___ Data rows

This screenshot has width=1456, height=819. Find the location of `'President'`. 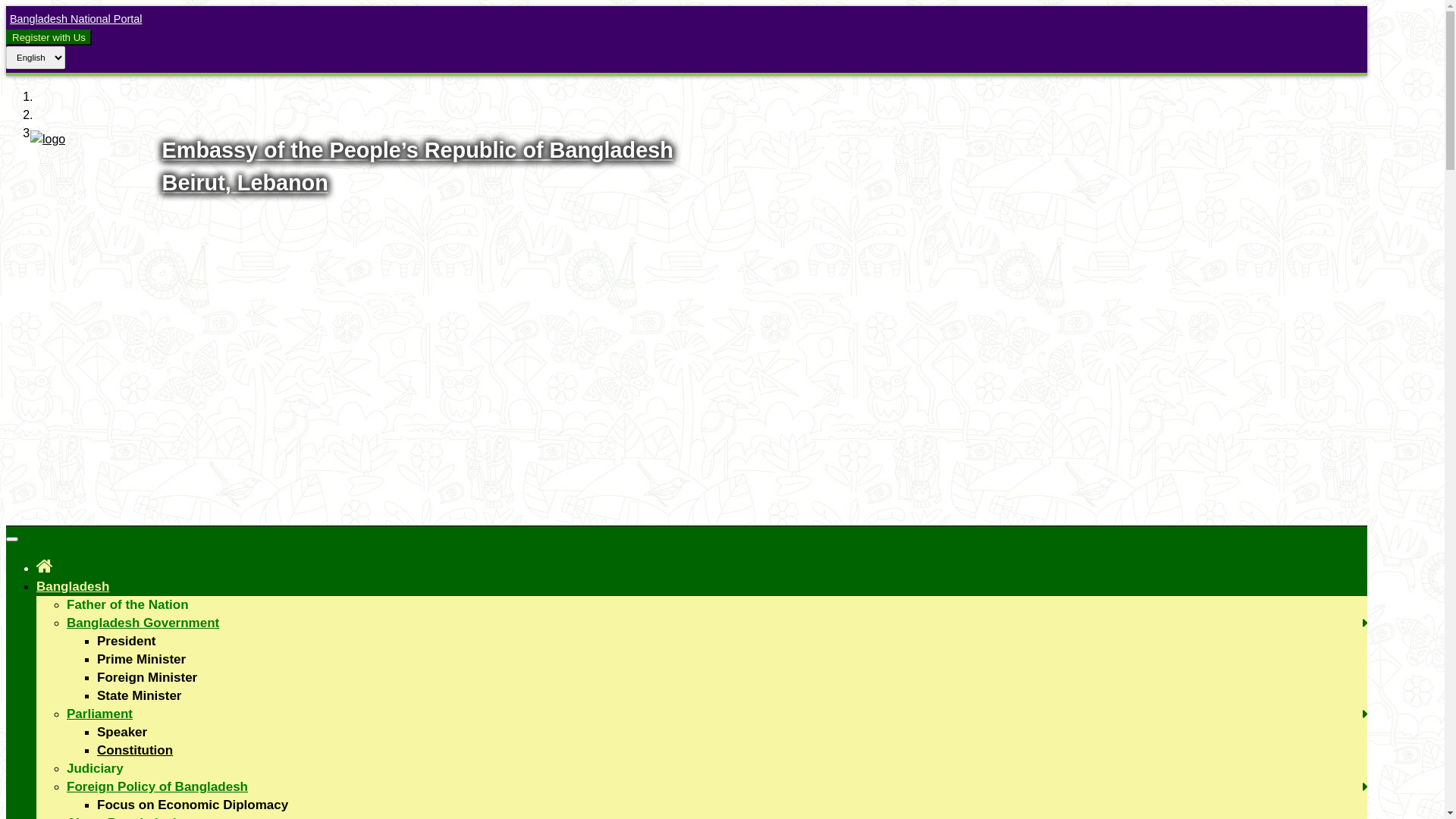

'President' is located at coordinates (126, 641).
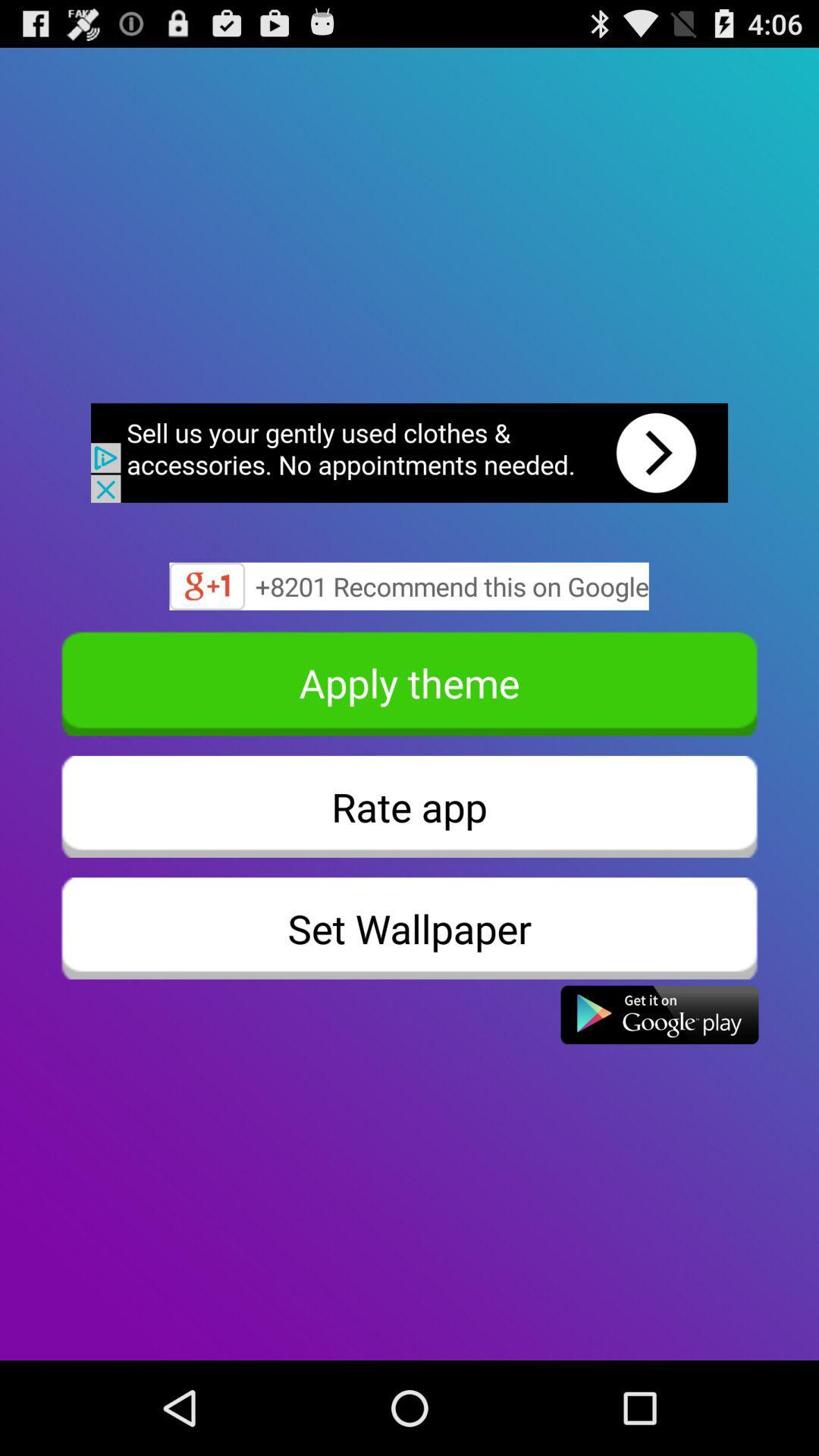  I want to click on advertisement, so click(410, 452).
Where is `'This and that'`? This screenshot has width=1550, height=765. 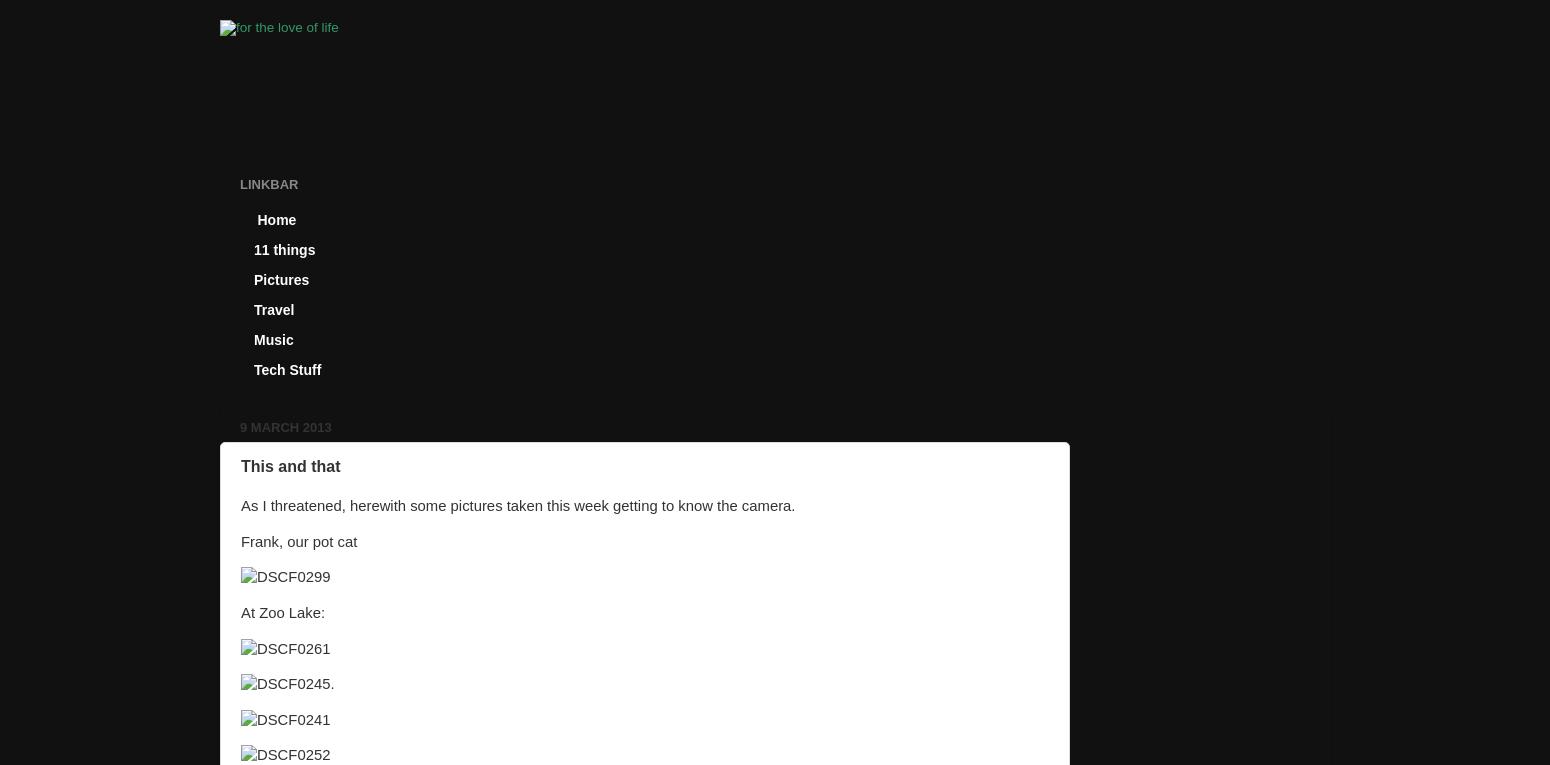 'This and that' is located at coordinates (290, 464).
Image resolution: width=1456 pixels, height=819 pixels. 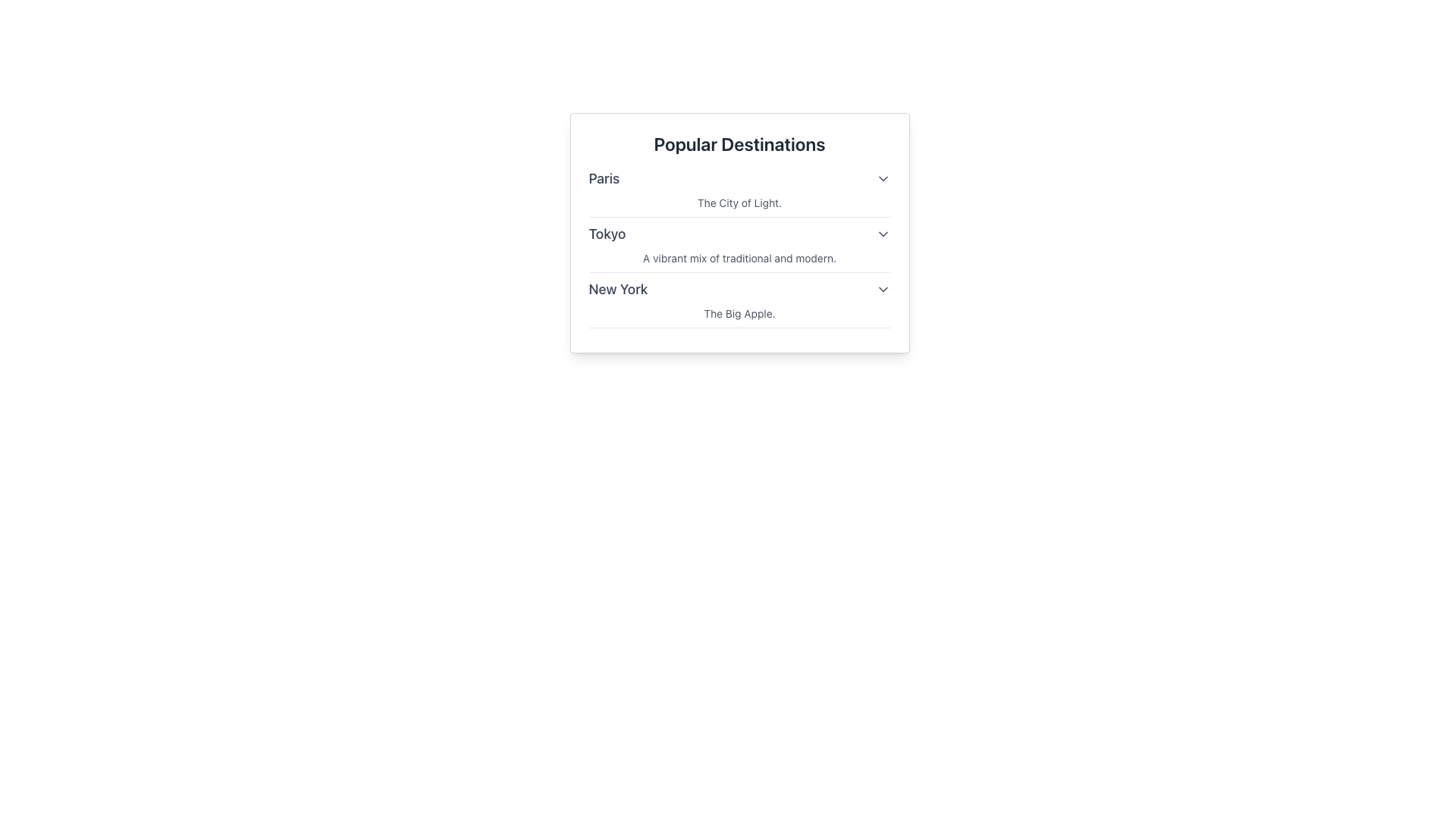 What do you see at coordinates (883, 177) in the screenshot?
I see `the chevron-down icon located to the right of the text 'Paris'` at bounding box center [883, 177].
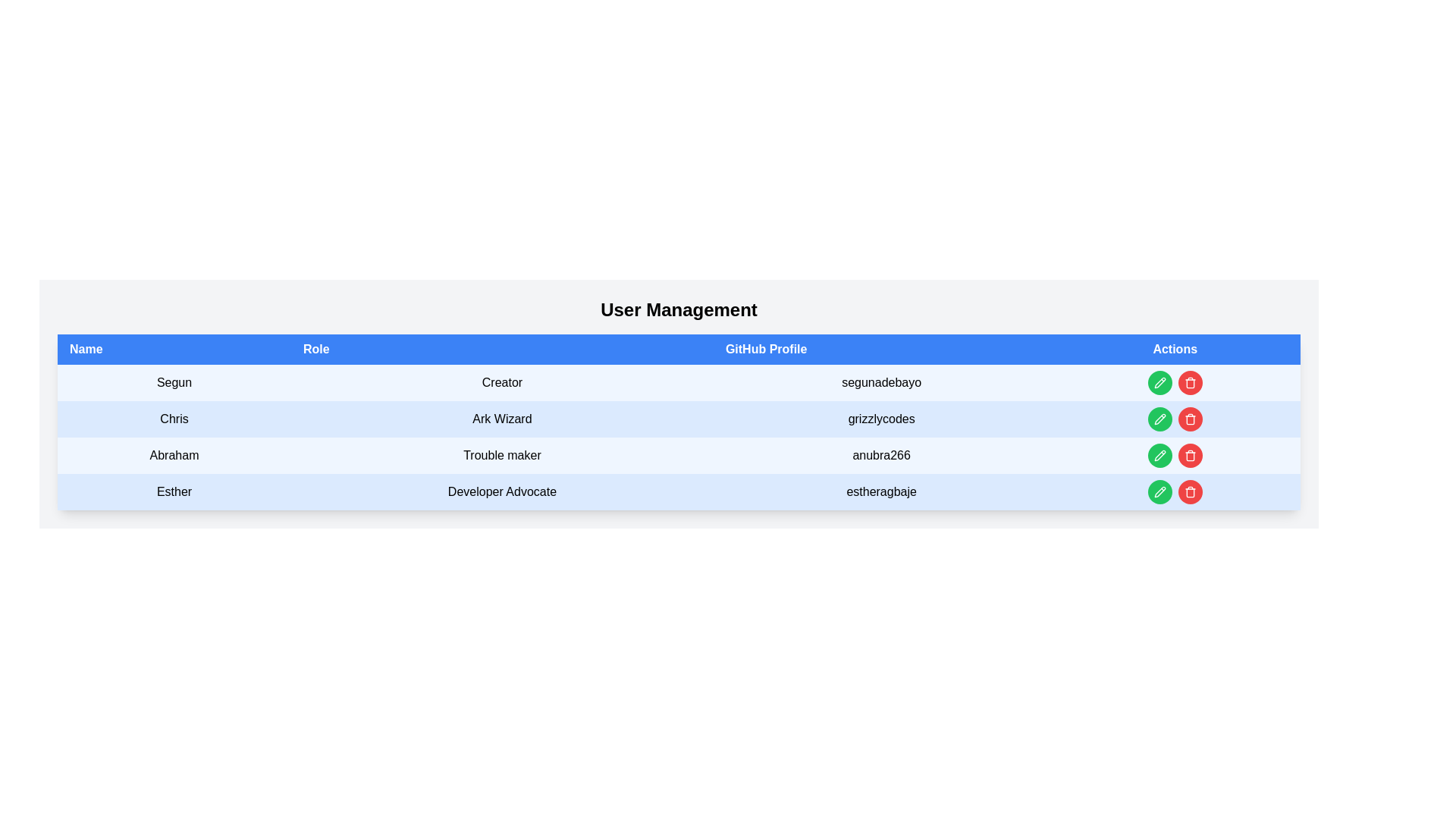 Image resolution: width=1456 pixels, height=819 pixels. What do you see at coordinates (881, 491) in the screenshot?
I see `the text content display element showing 'estheragbaje' in the third cell of the fourth row under the 'GitHub Profile' column` at bounding box center [881, 491].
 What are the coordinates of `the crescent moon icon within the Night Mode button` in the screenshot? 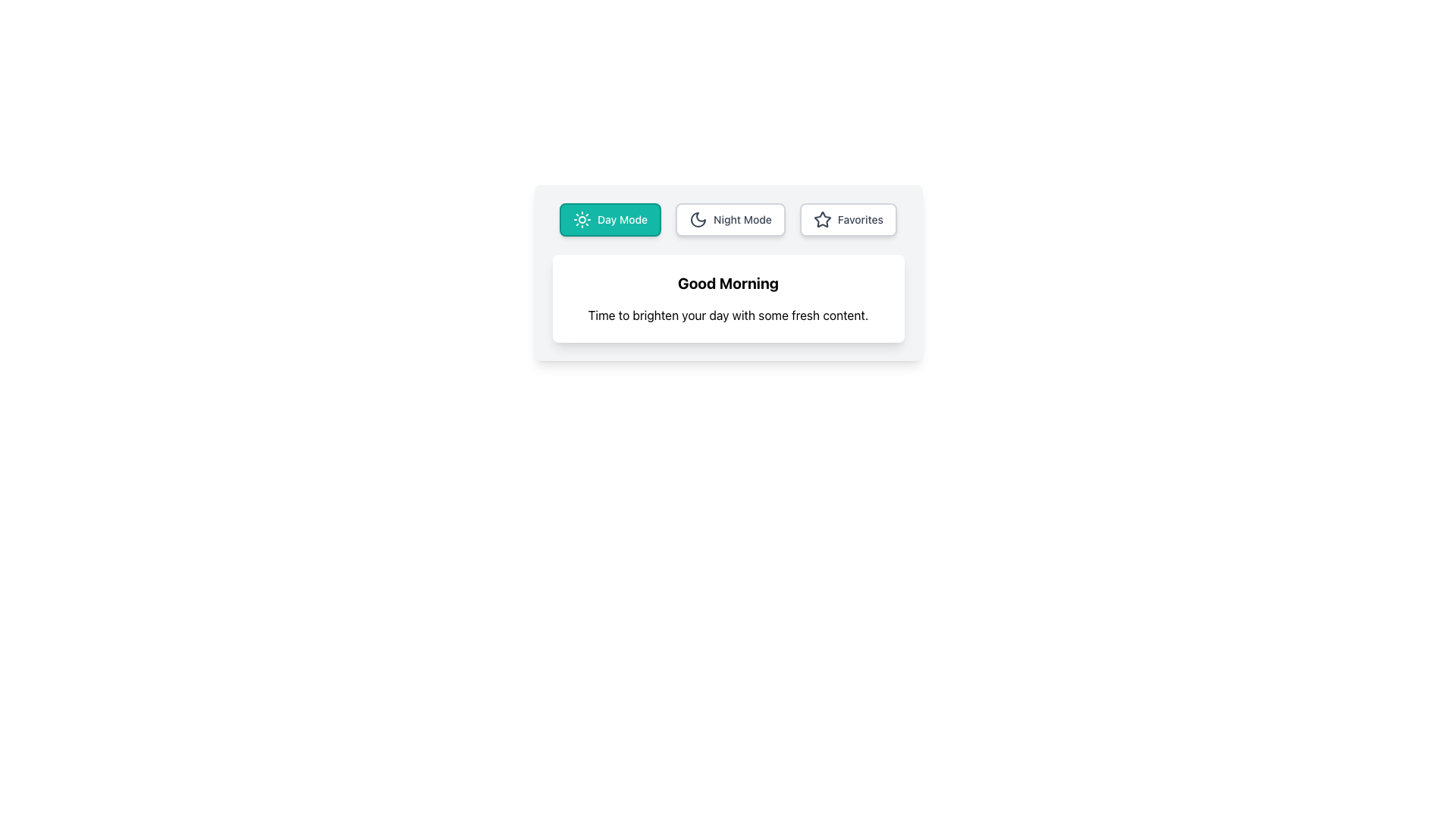 It's located at (698, 219).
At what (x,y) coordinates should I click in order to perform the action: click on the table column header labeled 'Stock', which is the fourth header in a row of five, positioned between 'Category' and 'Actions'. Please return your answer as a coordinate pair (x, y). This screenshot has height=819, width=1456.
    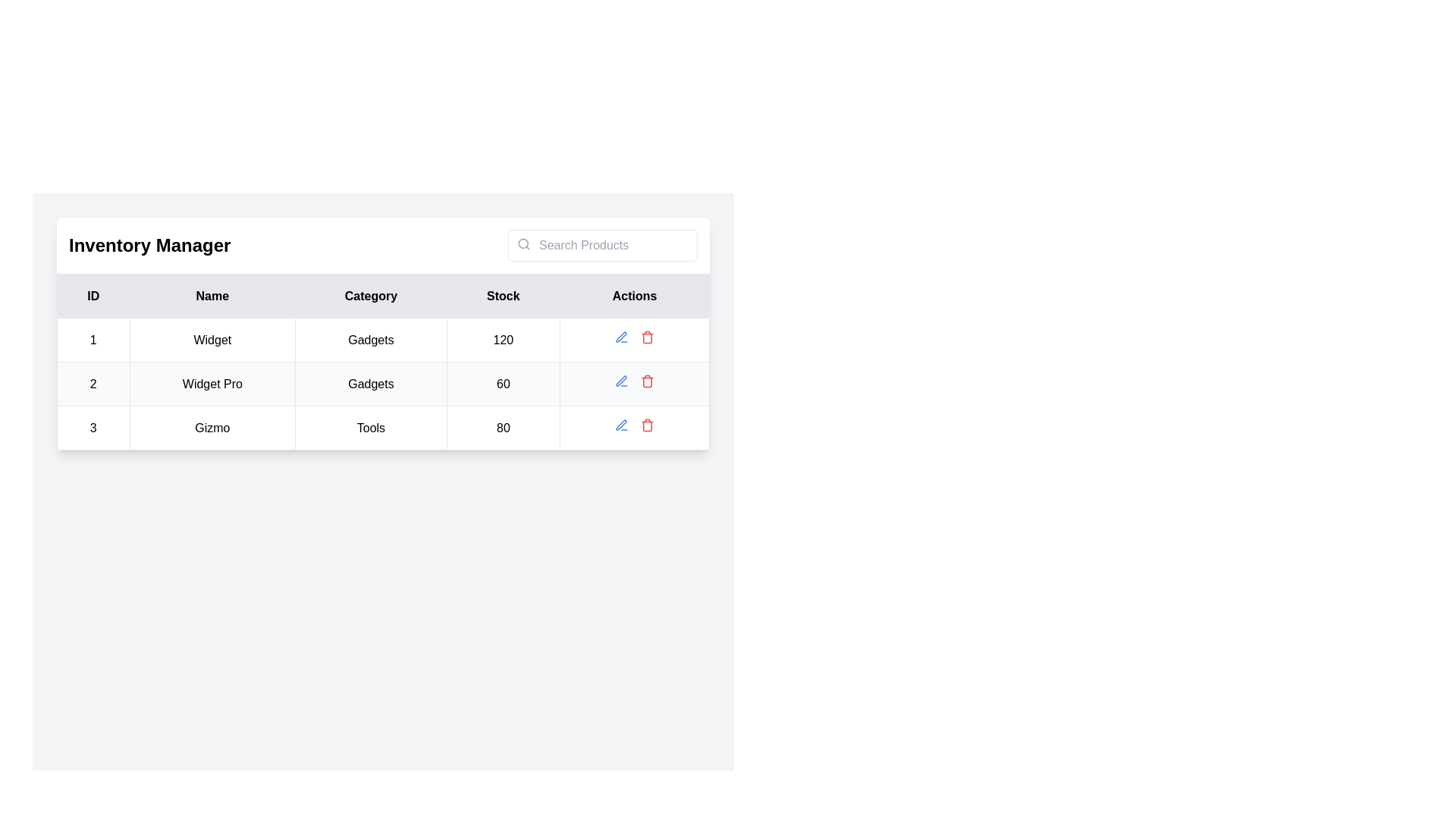
    Looking at the image, I should click on (503, 296).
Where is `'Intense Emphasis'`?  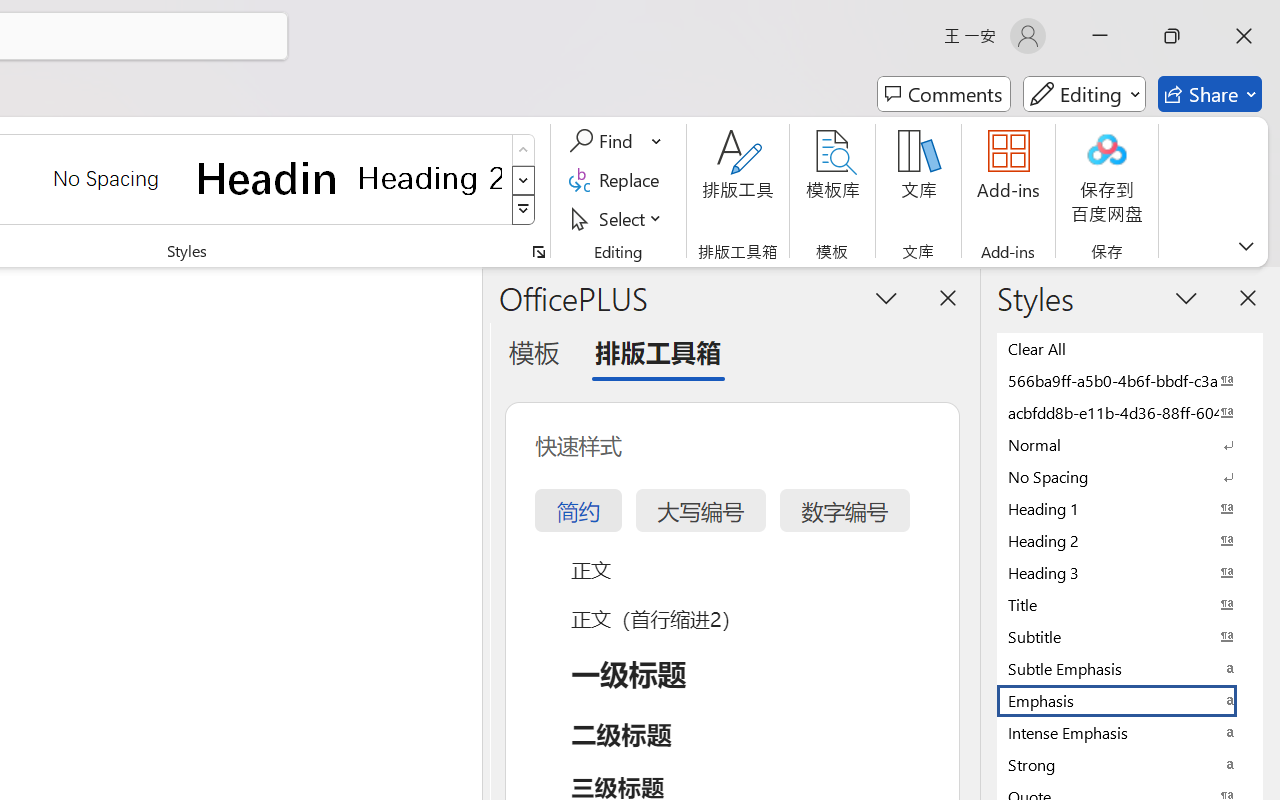 'Intense Emphasis' is located at coordinates (1130, 731).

______

Exercise brief
Recast the records, from the start through the line containing "I want to click", as a JSON list of strings with one string per line and blank lines omitted. Leave the pictures out.

Result for this task
[
  "This screenshot has width=1456, height=819. Find the location of `'President'`. ",
  "'President' is located at coordinates (126, 641).",
  "  I want to click on advertisement, so click(410, 452)."
]